Exercise goal
In the entries below, return verbatim everything from the line containing "How do I perform: Open" down to the line containing "Click the strikethrough", including both of those lines.

-- begin Data provided --

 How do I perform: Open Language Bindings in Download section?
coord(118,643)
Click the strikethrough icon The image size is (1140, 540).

-- end Data provided --
-- begin Data provided --

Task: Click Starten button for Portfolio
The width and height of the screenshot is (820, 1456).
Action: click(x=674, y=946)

-- end Data provided --

Solution to the problem
 How do I perform: Open Language Bindings in Download section?
coord(118,643)
Click the strikethrough icon The image size is (1140, 540).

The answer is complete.